Los científicos creen que la resistencia de bacterias a los antibióticos se convertirá en la primera causa de muerte.

La contaminación seguirá provocando «millones de muertes prematuras» en el mundo hasta 2050, sobre todo en África, Asia y Oriente Medio, si no se acelera la protección del medioambiente, según el Informe Mundial de Medioambiente (GEO) de la ONU presentado este miércoles en Nairobi.

Actualmente, la contaminación del aire es la causa de entre 6 y 7 millones de muertes prematuras anuales, un fenómeno que está previsto que continúe y que mate cada año a entre 4,5 y 7 millones de personas hasta la mitad de este siglo. Según la ONU, una de cada cuatro muertes prematuras y enfermedades en el mundo están relacionadas con la contaminación.
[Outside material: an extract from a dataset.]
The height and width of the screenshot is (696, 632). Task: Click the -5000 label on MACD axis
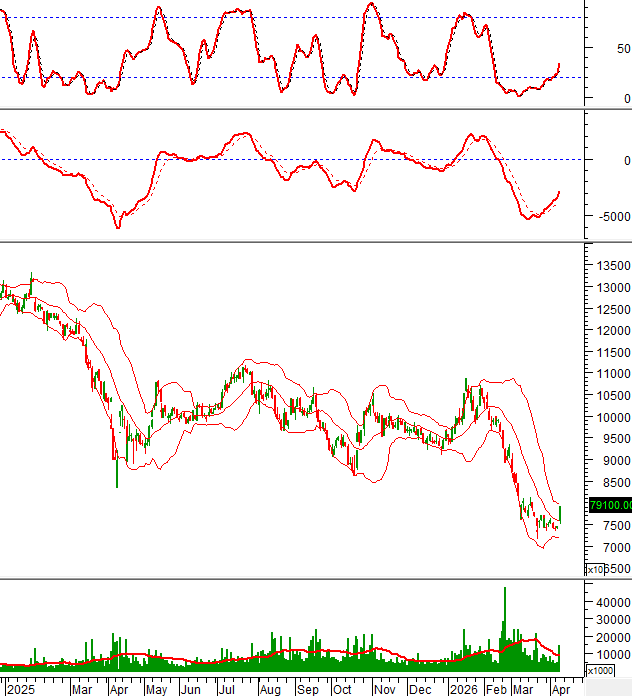point(612,217)
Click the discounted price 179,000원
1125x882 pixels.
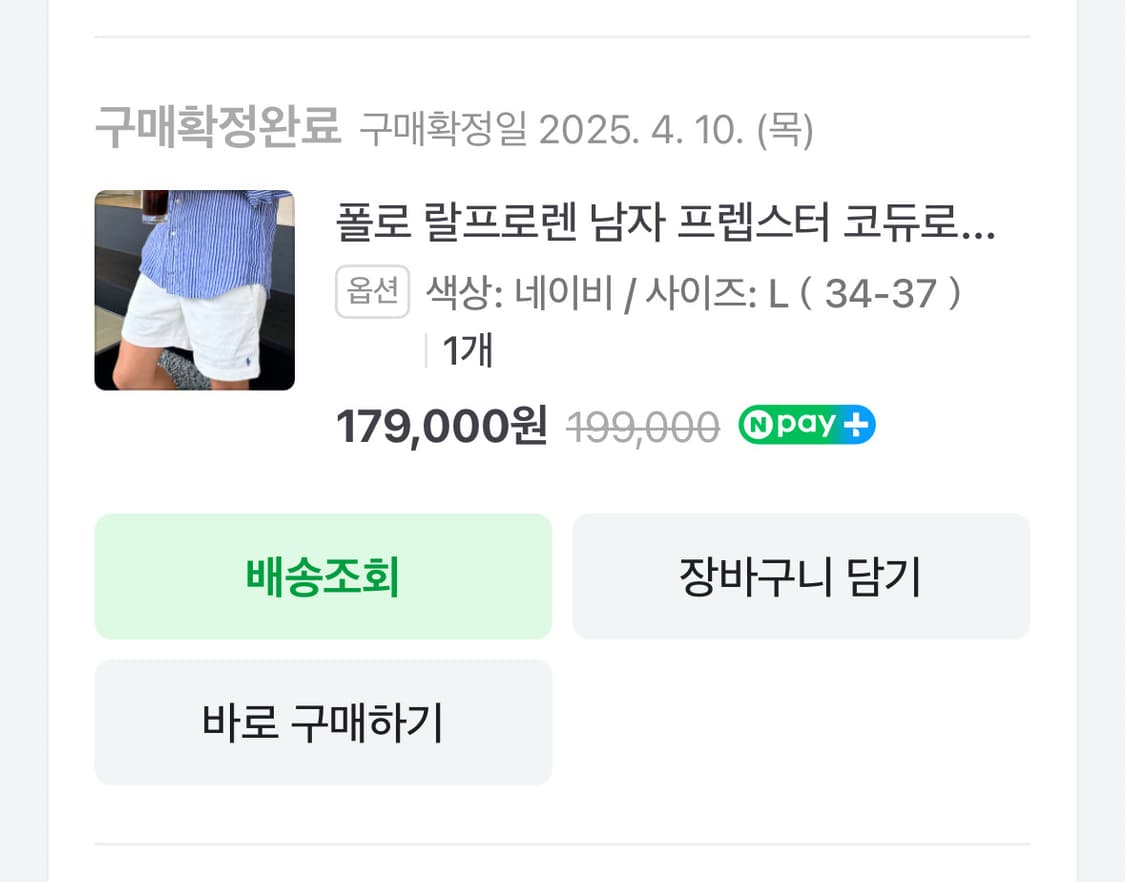440,424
Además, la aparición de bacterias superresistentes a los antibióticos, provocada entre otras causas por los contaminantes vertidos en el agua y el uso masivo de antibióticos en la producción alimentaria, será en 2050 la primera causa de muerte en el mundo.

Los «disruptores endocrinos», presentes en muchos productos químicos que afectan al sistema endocrino, también alterarán la fertilidad tanto de hombres como de mujeres y el desarrollo neurológico de los menores.
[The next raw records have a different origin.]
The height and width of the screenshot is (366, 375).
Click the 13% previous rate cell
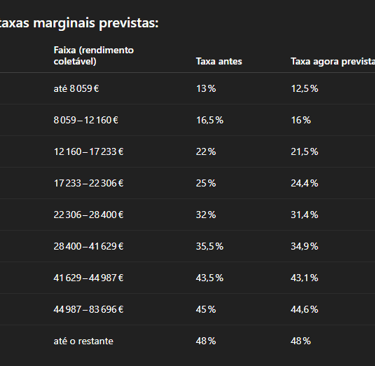coord(206,89)
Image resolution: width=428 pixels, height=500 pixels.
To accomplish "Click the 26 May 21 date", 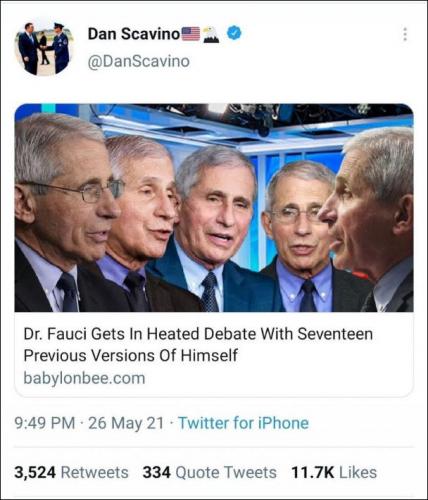I will tap(126, 423).
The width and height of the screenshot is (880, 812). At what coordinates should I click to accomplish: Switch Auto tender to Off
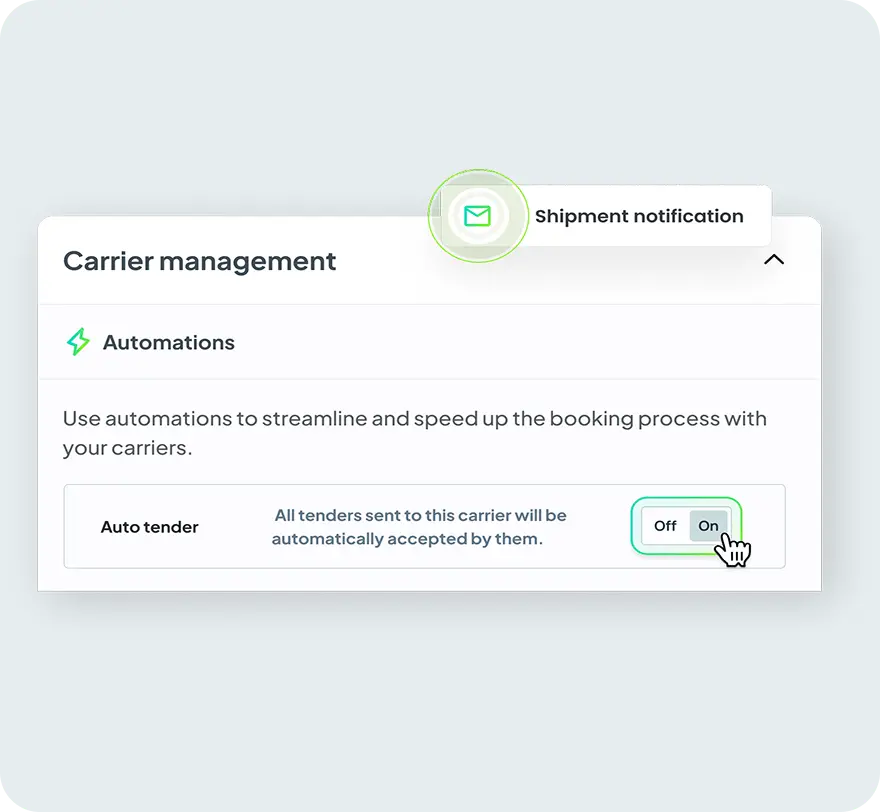coord(665,526)
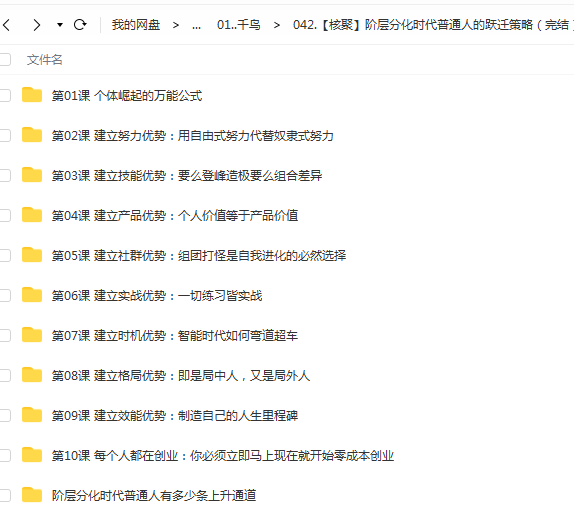Open 第08课 建立格局优势 folder name
The image size is (574, 514).
(x=181, y=375)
Este informe, llamado en inglés Global Environment Outlook (GEO), en el que participaron 250 científicos de 70 países durante seis años, subraya igualmente una brecha creciente entre países ricos y pobres: el sobreconsumo, las contaminaciones y el derroche alimentario en el Norte precipitan la hambruna, la pobreza y las enfermedades en el Sur.

En este documento se explica que tomar medidas para mitigar los efectos del cambio climático costaría a nivel global 22 billones de dólares, pero los beneficios en salud podrían implicar beneficios de 54 billones de dólares.

Sin una reorganización de la economía mundial hacia una producción más sostenible, el concepto de crecimiento podría no tener ningún sentido ante las muertes y los costes de los tratamientos sanitarios, según los autores.

«El mensaje central es que con un planeta sano, se contribuye no solo al crecimiento mundial, sino que también se beneficia a los más pobres que dependen de un aire puro y de agua limpia», indicó Joyeeta Gupta, copresidenta del GEO.

Los expertos inciden en que el desarrollo de políticas conjuntas para combatir los efectos climáticos tienen más beneficios que las individuales. El informe apunta no obstante que la situación no es irremediable e insta sobre todo a reducir las emisiones de CO2 y el uso de pesticidas.

«Se necesitan acciones urgentes y de una envergadura sin precedentes para frenar e invertir la situación», indica el resumen que acompaña el informe.

El derroche alimentario debería reducirse: el mundo tira a la basura un tercio de la comida producida (56% en los países más ricos), de ahí la necesidad de un cambio de modelo de desarrollo y modos de vida.

«En 2050 habrá que alimentar a 10.000 millones de personas, pero esto no quiere decir que debamos doblar la producción», insistió Gupta, abogando por ejemplo por reducir la ganadería y el consumo de carne.

Los expertos recomiendan igualmente inversiones en planes de desarrollo de áreas rurales para reducir la migración a las ciudades, donde se prevé que viva más del 70 % de la población en 2050.

Unos 8 millones de toneladas de plástico se tiran a los océanos cada año, un hecho que ha llamado la atención mundial en los últimos años, pero aún no hay un acuerdo global que ayude a ponerle fin.